Stored records:
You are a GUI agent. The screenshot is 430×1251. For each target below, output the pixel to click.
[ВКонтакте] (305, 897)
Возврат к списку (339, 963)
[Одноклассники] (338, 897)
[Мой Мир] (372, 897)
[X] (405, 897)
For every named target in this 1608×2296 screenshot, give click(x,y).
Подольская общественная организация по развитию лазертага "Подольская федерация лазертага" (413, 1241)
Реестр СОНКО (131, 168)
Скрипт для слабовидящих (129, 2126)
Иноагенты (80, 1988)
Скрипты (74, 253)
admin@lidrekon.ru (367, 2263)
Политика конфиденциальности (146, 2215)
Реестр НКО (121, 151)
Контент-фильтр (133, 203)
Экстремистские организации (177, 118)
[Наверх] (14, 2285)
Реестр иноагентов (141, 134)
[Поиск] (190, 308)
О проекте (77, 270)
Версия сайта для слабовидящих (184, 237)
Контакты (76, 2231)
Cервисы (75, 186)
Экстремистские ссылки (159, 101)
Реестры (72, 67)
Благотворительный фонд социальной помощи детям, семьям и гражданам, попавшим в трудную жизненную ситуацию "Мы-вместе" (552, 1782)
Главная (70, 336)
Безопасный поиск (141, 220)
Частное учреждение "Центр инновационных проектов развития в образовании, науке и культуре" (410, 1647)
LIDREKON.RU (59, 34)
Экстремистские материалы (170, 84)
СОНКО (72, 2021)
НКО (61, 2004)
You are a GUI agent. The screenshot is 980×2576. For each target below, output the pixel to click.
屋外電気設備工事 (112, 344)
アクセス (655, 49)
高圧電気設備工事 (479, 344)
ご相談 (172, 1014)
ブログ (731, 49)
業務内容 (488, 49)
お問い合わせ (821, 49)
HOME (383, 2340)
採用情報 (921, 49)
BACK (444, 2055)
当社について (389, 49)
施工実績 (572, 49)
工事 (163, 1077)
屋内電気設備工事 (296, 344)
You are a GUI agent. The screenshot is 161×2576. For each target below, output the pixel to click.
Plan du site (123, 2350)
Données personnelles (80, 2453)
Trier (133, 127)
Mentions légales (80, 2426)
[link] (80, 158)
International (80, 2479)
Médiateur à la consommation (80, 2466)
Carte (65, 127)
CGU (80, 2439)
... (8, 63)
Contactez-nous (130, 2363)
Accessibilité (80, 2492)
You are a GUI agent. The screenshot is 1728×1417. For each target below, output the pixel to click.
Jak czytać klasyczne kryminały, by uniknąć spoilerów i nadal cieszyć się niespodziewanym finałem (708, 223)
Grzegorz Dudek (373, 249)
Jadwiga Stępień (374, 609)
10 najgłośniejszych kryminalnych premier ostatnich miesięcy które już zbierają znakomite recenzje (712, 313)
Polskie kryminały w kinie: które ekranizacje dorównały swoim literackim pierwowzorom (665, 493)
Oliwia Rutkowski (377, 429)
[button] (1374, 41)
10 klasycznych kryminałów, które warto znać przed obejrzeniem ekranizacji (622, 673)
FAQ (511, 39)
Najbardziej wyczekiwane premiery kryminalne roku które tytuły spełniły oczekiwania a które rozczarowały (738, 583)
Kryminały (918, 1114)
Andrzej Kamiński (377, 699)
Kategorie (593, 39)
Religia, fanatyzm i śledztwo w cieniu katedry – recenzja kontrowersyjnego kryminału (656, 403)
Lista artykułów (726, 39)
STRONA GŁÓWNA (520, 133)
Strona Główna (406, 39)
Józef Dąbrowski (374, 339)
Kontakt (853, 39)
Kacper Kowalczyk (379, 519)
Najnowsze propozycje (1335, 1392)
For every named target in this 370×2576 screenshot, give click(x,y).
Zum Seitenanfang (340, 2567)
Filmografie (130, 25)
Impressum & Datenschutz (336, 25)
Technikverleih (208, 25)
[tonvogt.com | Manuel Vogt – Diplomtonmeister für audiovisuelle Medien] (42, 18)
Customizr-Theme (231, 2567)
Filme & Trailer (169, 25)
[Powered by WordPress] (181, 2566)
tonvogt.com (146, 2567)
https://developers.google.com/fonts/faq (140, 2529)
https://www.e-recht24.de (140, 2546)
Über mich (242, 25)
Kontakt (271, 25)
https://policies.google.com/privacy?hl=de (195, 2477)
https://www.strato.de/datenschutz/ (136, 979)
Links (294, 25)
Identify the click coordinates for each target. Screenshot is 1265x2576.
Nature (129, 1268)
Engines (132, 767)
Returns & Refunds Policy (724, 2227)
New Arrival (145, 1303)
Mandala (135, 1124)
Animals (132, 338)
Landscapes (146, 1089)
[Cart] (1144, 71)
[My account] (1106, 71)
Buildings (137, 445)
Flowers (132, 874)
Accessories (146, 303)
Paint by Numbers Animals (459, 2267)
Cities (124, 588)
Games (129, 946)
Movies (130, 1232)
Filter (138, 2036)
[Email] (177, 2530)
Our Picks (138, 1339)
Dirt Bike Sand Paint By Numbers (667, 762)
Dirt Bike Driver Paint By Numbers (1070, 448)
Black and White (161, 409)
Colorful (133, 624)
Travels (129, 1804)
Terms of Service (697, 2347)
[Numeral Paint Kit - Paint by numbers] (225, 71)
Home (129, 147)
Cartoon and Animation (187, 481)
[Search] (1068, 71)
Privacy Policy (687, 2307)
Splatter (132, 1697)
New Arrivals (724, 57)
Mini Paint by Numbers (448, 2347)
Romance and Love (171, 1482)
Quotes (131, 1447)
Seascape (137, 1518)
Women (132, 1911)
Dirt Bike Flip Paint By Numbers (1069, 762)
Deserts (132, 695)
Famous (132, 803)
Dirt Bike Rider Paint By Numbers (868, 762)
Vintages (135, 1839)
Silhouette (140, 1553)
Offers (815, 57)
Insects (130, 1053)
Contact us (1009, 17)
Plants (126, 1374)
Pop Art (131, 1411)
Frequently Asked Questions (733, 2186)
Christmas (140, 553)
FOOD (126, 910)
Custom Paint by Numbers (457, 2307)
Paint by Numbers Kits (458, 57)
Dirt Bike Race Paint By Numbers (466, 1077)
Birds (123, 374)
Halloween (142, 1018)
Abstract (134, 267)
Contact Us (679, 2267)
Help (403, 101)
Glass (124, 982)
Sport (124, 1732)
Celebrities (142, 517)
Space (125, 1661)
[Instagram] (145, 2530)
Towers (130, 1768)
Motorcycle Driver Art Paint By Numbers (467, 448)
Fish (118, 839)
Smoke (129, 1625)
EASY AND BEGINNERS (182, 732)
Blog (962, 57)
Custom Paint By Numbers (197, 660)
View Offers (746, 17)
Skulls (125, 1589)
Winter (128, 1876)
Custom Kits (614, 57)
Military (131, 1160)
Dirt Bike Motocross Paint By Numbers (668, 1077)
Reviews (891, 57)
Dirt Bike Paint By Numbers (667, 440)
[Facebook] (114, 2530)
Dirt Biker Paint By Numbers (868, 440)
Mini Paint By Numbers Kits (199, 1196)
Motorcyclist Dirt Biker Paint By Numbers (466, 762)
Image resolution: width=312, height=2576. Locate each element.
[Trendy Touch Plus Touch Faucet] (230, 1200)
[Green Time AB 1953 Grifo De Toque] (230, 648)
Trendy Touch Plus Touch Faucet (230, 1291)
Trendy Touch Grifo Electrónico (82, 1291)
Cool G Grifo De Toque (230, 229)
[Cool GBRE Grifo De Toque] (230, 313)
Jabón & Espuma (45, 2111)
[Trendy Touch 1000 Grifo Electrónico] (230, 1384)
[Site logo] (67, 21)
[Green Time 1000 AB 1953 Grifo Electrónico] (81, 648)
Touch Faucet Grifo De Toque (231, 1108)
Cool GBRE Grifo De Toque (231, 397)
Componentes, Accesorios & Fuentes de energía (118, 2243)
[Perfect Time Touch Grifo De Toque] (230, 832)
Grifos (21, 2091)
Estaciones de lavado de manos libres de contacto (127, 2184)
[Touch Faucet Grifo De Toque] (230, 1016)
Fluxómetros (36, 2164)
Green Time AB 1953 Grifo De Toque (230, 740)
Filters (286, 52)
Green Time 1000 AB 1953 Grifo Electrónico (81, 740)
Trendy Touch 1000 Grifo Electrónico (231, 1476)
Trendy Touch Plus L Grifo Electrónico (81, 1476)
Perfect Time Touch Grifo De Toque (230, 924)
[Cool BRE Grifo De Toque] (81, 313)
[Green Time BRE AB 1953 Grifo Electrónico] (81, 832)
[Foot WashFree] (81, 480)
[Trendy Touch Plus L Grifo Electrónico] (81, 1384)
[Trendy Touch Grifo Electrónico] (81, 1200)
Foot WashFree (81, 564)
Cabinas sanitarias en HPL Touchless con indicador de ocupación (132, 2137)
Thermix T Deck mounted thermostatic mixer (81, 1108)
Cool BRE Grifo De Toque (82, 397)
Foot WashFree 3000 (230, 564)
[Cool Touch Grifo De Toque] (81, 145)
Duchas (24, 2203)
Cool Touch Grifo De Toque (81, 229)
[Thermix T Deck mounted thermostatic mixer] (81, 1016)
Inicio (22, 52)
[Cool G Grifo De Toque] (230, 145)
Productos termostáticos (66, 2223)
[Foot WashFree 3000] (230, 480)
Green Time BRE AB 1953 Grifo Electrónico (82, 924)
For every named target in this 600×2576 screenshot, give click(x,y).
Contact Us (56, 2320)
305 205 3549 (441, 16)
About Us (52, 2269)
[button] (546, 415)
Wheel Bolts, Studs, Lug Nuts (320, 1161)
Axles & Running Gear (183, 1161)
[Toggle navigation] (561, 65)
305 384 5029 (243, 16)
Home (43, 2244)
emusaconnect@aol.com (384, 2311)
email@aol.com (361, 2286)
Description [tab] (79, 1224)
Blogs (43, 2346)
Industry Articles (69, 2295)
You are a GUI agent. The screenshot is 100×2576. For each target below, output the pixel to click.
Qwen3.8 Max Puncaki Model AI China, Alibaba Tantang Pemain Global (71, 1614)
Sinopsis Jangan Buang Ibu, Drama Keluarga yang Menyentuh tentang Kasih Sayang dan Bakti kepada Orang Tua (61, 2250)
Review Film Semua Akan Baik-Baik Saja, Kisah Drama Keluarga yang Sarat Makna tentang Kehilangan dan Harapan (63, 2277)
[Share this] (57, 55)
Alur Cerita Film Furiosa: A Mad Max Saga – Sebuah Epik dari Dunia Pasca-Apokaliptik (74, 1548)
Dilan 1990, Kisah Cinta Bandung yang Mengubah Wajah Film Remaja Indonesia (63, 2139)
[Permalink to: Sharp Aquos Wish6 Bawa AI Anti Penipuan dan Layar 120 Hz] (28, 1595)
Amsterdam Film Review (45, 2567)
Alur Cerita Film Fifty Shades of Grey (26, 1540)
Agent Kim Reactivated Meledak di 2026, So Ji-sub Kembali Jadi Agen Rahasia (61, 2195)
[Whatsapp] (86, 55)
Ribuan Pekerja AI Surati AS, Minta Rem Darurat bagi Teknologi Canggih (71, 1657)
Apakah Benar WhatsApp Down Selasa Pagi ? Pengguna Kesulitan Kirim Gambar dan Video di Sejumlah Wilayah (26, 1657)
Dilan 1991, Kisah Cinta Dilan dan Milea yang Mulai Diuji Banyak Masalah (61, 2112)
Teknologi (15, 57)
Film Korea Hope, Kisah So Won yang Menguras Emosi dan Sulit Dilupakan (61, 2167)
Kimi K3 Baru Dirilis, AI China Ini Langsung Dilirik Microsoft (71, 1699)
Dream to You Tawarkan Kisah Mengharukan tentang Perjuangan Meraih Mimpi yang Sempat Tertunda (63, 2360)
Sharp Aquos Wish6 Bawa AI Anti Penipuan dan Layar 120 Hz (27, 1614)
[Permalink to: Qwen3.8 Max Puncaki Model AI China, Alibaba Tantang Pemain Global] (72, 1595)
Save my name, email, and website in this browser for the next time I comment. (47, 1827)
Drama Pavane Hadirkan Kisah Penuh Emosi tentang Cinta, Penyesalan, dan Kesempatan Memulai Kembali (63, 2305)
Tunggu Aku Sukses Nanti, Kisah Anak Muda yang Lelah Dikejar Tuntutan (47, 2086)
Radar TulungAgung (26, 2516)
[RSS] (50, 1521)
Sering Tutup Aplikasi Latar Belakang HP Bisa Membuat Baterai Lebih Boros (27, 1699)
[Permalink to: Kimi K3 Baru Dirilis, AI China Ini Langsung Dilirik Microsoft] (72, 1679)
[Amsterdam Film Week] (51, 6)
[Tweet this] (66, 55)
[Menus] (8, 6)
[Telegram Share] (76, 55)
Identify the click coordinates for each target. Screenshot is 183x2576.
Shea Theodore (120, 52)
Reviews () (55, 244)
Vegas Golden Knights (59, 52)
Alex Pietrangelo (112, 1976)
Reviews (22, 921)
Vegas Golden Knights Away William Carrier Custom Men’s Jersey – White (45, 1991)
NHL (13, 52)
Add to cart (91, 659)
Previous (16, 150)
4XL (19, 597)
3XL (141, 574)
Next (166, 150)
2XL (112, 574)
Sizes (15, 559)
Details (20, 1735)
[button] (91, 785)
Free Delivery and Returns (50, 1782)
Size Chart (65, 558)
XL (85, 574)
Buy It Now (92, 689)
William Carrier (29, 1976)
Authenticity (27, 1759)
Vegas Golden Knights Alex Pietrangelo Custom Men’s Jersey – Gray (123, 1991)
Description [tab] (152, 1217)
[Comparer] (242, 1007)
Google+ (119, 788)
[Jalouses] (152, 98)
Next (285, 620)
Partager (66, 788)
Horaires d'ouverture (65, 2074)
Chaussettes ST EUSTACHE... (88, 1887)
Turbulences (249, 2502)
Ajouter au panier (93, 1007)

**WHAT TO WORK ON:**
Look back at the data above. Transcribe exactly the lines starting at the line that contains "Apakah Benar WhatsApp" and ending at the line that contains "Teknologi (15, 57)".

**SOLUTION TO THE PROBLEM:**
Apakah Benar WhatsApp Down Selasa Pagi ? Pengguna Kesulitan Kirim Gambar dan Video di Sejumlah Wilayah (26, 1657)
Dilan 1991, Kisah Cinta Dilan dan Milea yang Mulai Diuji Banyak Masalah (61, 2112)
Teknologi (15, 57)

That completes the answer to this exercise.